*FRAGMENT TEKSTU*.
========================

Trafił Kosa na gen. Polko: Mówienie, że pieniędzy brakuje na sprzęt bo poszły na WOT to czysty populizm

- Oczywiście mówienie, że pieniędzy brakuje na sprzęt bo poszły na WOT to czysty populizm. Niestety w środowisku wojskowym jest trochę zawiści. Okazuje się, że często kadra dowódcza Obrony Terytorialnej, wywodząca się z Wojsk Specjalnych, z czego jestem bardzo dumny, przełamuje pewne bariery niemożności (...) W mojej ocenie mamy do czynienia z brakiem sensownej strategii dotyczącej nie tylko zakupów, ale również polskiego przemysłu zbrojeniowego. To festiwal obietnic – ocenia w rozmowie z Mateuszem Kosińskim gen. Roman Polko były dowódca jednostki GROM. 
 Trafił Kosa na gen. Polko: Mówienie, że pieniędzy brakuje na sprzęt bo poszły na WOT to czysty populizm
/ zbiory własne gen. Polko
Tysol.pl: Panie generale, ostatnie informacje na temat programów modernizacyjnych w naszej armii nie są optymistyczne. Pojawiają się rozbieżności z tym co zapowiadał poprzedni minister obrony narodowej  i wszystko wskazuje na opóźnienia. Dysponujemy budżetem by przeprowadzić te wszystkie duże zakupy?

Gen. Roman Polko: W mojej ocenie mamy do czynienia z brakiem sensownej strategii dotyczącej nie tylko zakupów, ale również polskiego przemysłu zbrojeniowego. To festiwal obietnic. Ciągle słyszymy obietnice, a w praktyce MON, który odpowiada za gotowość bojową, wyposażenie, za armię, a z drugiej strony za przemysł zbrojeniowy, to z tym drugim komponentem, ale i po części i z tym pierwszym również, nie najlepiej sobie radzi. Dla mnie skandaliczna jest kwestia niemożności rozstrzygnięcia przetargu na śmigłowce, czy organizowania pod publikę przetargu na systemy PATRIOT, który będzie nas naprawdę drogo kosztował. Rzeczywiście może być tak, że ta kwestia spowoduje, że zabraknie pieniędzy na inne dziedziny. 

Reasumując – jeżeli coś się planuje to trzeba zbudować mapę drogową dojścia do tego. Kończyłem kurs zarządzania zasobami obronnymi w Monterey (Kalifornia). Tam wyraźnie mówiono – najpierw strategia, koncepcja, plany dalekosiężne, a później programy, które wdrażamy, z terminem zakończenia i ze znalezieniem pieniędzy na te programy. W Polsce uruchomiono jednocześnie mnóstwo programów, a pieniędzy na ich realizację nie ma. Żaden budżet nie wytrzyma, jeśli całą ławą wszystkie programy miałyby być realizowane. 

To gdyby generał Roman Polko został ministrem obrony narodowej to na które programy by postawił jako pierwsze?

========================

*WYCINEK DANYCH*.

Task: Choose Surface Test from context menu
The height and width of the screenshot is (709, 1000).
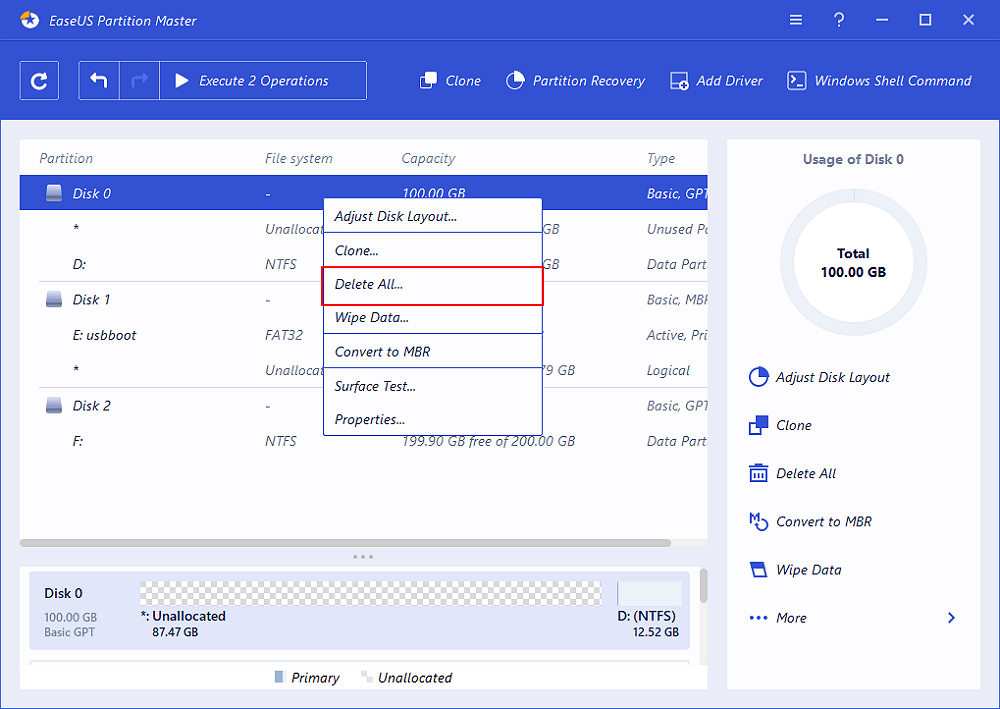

========================

*ZADANIE*. Wyodrębnij z wywiadu fragment między słowami „- Oczywiście mówienie, że” a „dowódca jednostki GROM.”, razem z nimi.

*WYNIK ZADANIA*.
- Oczywiście mówienie, że pieniędzy brakuje na sprzęt bo poszły na WOT to czysty populizm. Niestety w środowisku wojskowym jest trochę zawiści. Okazuje się, że często kadra dowódcza Obrony Terytorialnej, wywodząca się z Wojsk Specjalnych, z czego jestem bardzo dumny, przełamuje pewne bariery niemożności (...) W mojej ocenie mamy do czynienia z brakiem sensownej strategii dotyczącej nie tylko zakupów, ale również polskiego przemysłu zbrojeniowego. To festiwal obietnic – ocenia w rozmowie z Mateuszem Kosińskim gen. Roman Polko były dowódca jednostki GROM.